In the entries below, the lines from the one with "Instruction: Open the" through the one with "The height and width of the screenshot is (689, 1568)." are to be copied exactly; both ends count.
★ ★ ★ ★ ★ ★ ★
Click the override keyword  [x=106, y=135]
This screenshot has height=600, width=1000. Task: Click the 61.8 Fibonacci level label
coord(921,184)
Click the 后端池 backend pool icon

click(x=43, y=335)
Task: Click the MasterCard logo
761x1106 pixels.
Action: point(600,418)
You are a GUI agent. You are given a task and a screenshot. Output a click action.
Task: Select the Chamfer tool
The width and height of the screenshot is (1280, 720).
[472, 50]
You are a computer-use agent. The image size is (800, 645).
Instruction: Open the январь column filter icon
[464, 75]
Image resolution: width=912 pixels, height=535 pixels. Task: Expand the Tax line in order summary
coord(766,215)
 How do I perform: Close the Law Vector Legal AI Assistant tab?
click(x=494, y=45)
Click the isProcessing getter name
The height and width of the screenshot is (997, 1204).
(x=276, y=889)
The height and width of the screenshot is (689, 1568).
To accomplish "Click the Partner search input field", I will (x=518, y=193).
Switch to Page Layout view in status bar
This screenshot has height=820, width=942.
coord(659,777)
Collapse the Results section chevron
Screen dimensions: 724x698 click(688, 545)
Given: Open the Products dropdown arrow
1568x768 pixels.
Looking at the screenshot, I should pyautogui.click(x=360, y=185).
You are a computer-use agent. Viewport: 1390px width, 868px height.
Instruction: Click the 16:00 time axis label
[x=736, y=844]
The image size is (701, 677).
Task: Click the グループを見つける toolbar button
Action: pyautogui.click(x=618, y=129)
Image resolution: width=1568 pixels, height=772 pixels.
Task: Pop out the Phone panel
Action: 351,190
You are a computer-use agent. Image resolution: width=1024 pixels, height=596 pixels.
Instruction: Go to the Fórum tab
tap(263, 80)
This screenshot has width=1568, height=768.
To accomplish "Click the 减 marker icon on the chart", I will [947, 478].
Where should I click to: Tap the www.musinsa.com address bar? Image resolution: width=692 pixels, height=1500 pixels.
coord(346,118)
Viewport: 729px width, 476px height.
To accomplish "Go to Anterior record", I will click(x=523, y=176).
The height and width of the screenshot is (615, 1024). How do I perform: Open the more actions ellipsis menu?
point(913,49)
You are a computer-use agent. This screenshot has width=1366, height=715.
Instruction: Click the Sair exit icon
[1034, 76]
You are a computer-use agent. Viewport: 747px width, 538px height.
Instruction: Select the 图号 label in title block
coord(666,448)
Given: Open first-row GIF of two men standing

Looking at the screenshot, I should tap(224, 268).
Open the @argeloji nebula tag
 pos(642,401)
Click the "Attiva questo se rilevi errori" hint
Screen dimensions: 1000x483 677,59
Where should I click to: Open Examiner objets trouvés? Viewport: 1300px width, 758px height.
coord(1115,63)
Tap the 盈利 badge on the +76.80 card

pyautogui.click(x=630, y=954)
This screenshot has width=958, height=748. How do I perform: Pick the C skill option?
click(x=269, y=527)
★ ★ ★ ★ ★ ★ ★
**Final answer**
Instruction: Open the январь column filter icon
[464, 75]
Image resolution: width=912 pixels, height=535 pixels. Task: Expand the Tax line in order summary
coord(766,215)
 How do I perform: Close the Law Vector Legal AI Assistant tab?
click(x=494, y=45)
Click the isProcessing getter name
The height and width of the screenshot is (997, 1204).
(x=276, y=889)
The height and width of the screenshot is (689, 1568).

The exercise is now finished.